There is hope for the future. Just ask Angelia Dunbar. By all measures, Dunbar should not be here: She was a mother at a young age. She moved out of her parents’ home at 19. She was kidnapped, beaten and left temporarily blind.
She survived.
Now, a top Realtor and philanthropist, Dunbar is founder of My Story, Our Journey, a Dallas-area nonprofit that uplifts other survivors of domestic violence, cancer, suicide, child molestation and seeming insurmountable events.
In October, My Story, Our Journey will host the 3rd Annual Survivors Ball, a celebration of locals who have overcome life-altering challenges. The ball will feature a performance by Grammy Award-winner Le’Andria Johnson.
It will be from 6 to 9 p.m. Oct. 2 at the Sheraton Dallas Hotel, 400 N. Olive St., in Dallas.
General admission tickets include dinner and are $125. Meet & Greet tickets with Le’Andria Johnson are $175. To purchase tickets, click here: www.survivorsball.com/buy-tickets.

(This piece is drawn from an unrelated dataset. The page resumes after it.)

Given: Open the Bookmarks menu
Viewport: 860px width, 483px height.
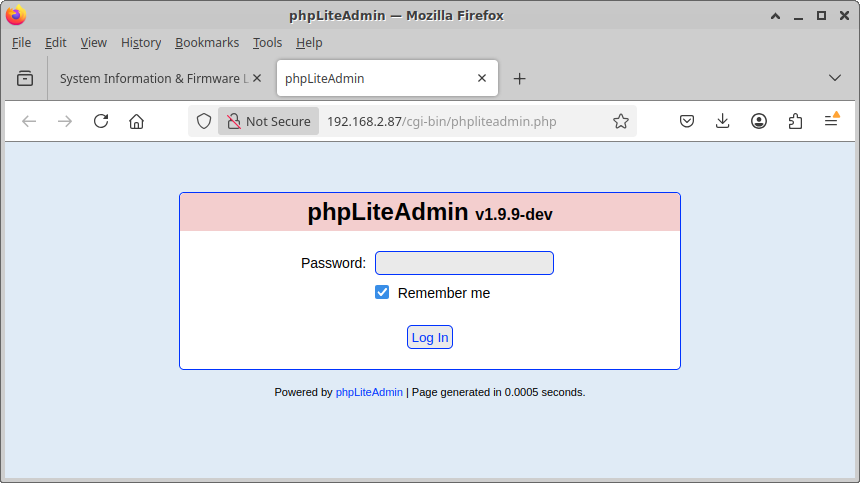Looking at the screenshot, I should [207, 43].
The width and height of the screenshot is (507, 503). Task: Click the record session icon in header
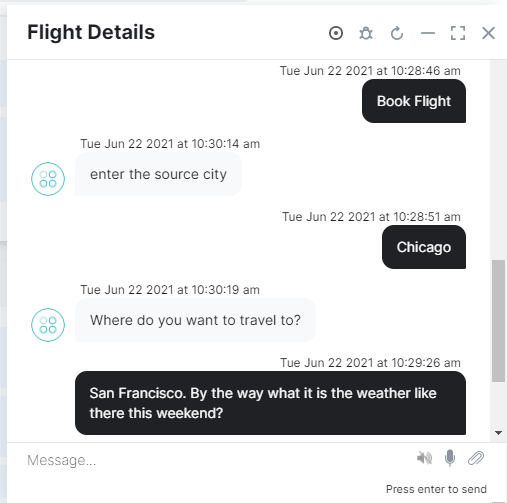[336, 33]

We talked with Dunbar on a recent broadcast of From Marva with Love. Here are excerpts from our conversation:
MS: Please tell your story.
AD: I’m just a little country girl from Conway, Ark. who found herself in a position where life happened. I tell people that life happens to all of us. It’s how we choose to live with ‘when life happens’ is how we survive. I grew up rushing life, living my life on a fast track. What I realized is that I had to slow up and make sure I was doing it in God’s time. I found myself missing all the red signs and warnings. I was beaten and left temporarily blind and unbearable things. I was kidnapped by someone who was supposed to love me….but I missed so many signs. I could have avoided those things.
One day, I woke up and realized that I had to take my power back. For so many years after that, I stayed silent about what happened to me. I was embarrassed. I was broken. I was still bruised internally, and I never really properly healed. I went to lunch with some girlfriends and I saw my attacker. I realized that I was shaken. I’m still traumatized, and I said ‘Guys, I have to take back my power.’ He can no longer have control over me. I control who I am and whose I am through God.
So, that day, I took back my power and I wrote my book Slaying with My Broken Pieces. After that, I went through breast cancer. I had Stage 3 breast cancer. I felt a lump in my breast the day after visiting a Halloween haunted house where I was knocked into a wall and fell flat on my back. I then looked up and asked God to save me. On Good Friday in 2014, I had surgery and God saved me. I tell people ‘life happens’ and I continue to choose to live.
MS: Why did you create the Survivor’s Ball? What will we expect at this year’s Ball?
AD: I created Survivors Ball because I realize in going through, it’s my story but our journey. We all have a story, but it’s the people around us that help us, that are on that journey with us, that get us to that next level and help us overcome obstacles that we have to defeat. The Survivors Ball gives back to so many people and to realize that they, too, have to choose to live.
So, I reach back. My motto is ‘Pay it forward.’ The people that you’re paying it forward to are moving. So, reach back to those who are stuck, share your story and don’t leave anything out. The part that you leave out is the part that is going to save them.